**PROBLEM DETAILS**
An exact transcription is needed, starting at the line containing "Given: Show lyrics with the 词 icon" and running through the last line of the records, with every picture left out.

**GIVEN INFORMATION**
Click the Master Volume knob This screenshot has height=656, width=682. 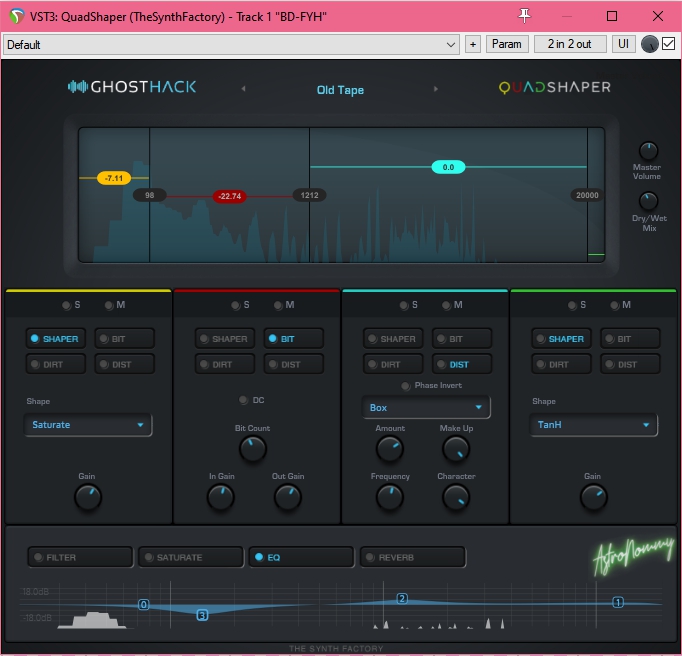click(648, 152)
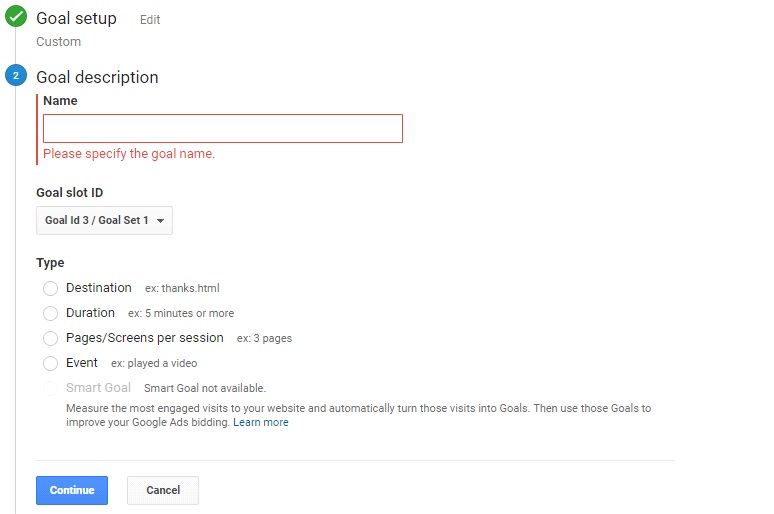Screen dimensions: 774x514
Task: Pick the Event goal type radio
Action: pos(50,363)
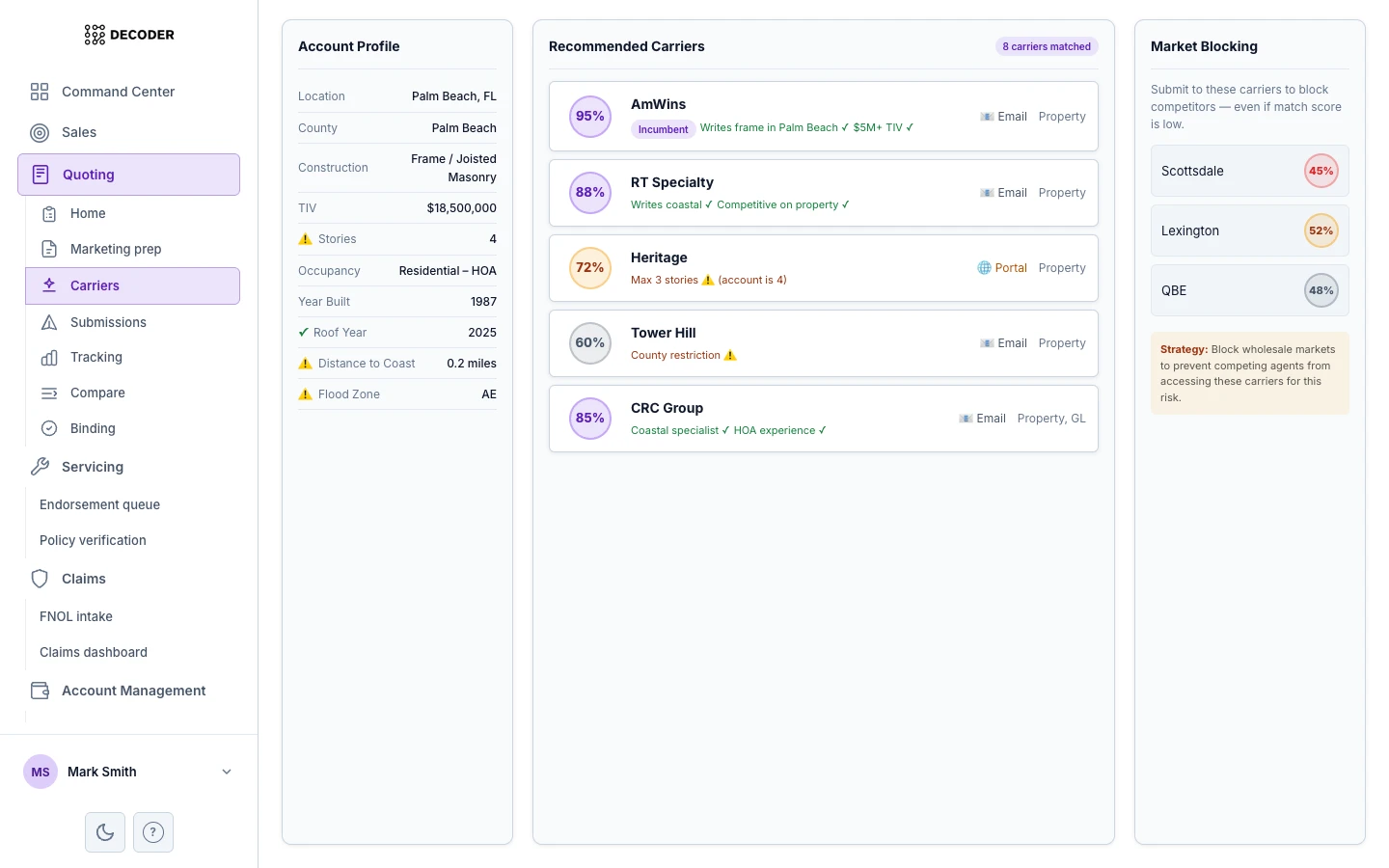Expand the Servicing section label
1389x868 pixels.
coord(93,467)
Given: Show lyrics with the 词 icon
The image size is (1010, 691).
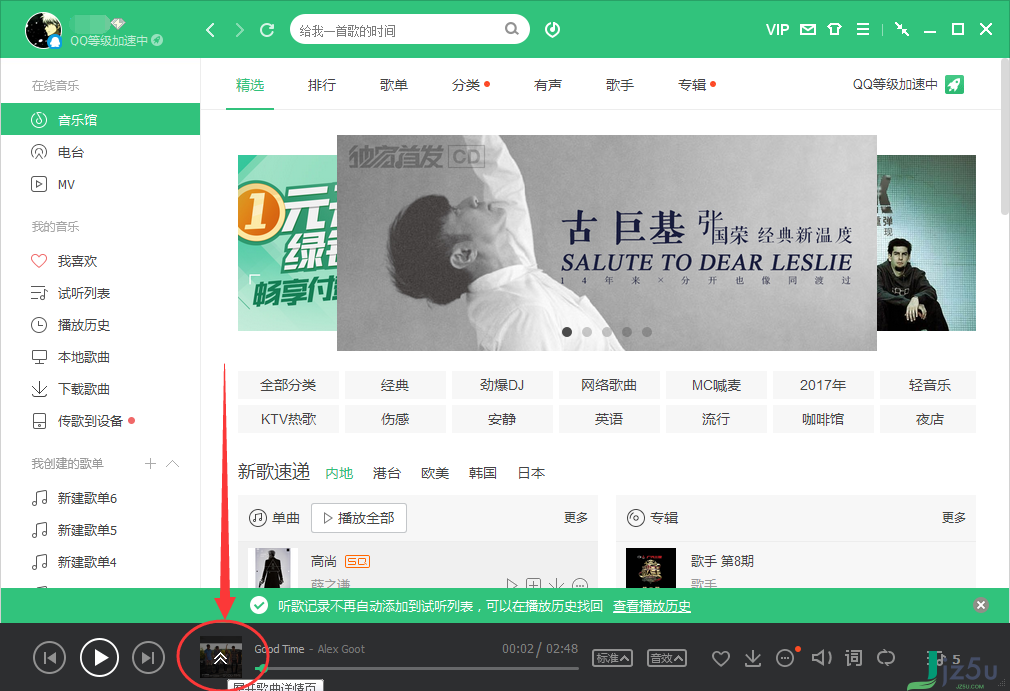Looking at the screenshot, I should coord(853,658).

**FINISHED EXERCISE**
Given: Show lyrics with the 词 icon
The image size is (1010, 691).
Looking at the screenshot, I should coord(853,658).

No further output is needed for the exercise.